** begin Record excerpts **
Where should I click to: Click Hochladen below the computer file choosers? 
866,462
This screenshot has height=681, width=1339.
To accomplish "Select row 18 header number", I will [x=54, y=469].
** end Record excerpts **
** begin Record excerpts **
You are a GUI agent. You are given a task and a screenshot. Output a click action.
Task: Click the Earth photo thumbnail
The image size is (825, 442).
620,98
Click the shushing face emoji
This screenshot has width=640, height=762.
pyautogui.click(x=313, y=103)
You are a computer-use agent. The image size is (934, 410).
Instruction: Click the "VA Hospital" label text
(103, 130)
** end Record excerpts **
** begin Record excerpts **
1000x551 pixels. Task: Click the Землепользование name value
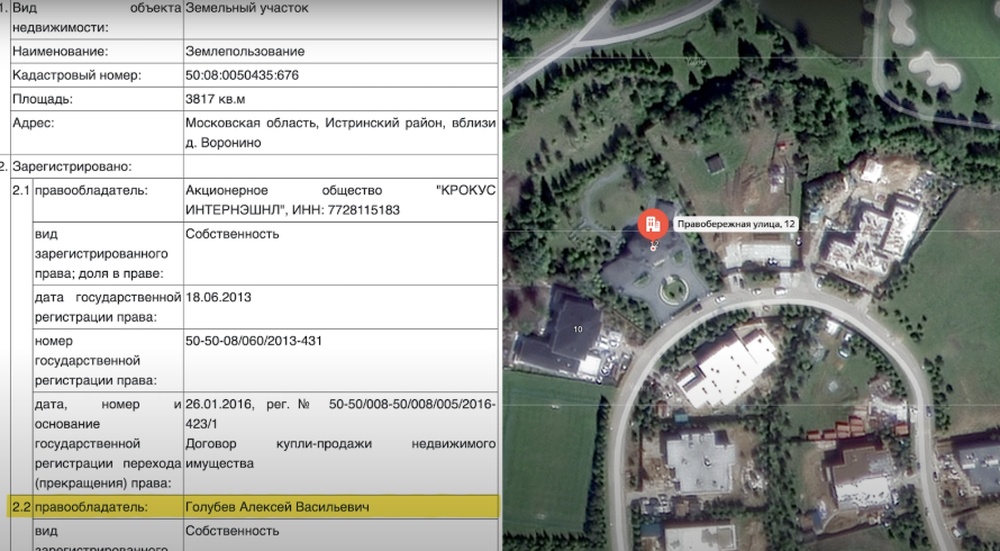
** end Record excerpts **
**Exercise instructions**
Output the data from the line containing "Where should I" through the line containing "will [x=54, y=469]." as a two-column CSV with the columns instruction and response. Each row gets one pair, with every field quoted and any line breaks replaced by spaces.

**Reply**
instruction,response
"Where should I click to: Click Hochladen below the computer file choosers?","866,462"
"This screenshot has height=681, width=1339. To accomplish ""Select row 18 header number"",","I will [x=54, y=469]."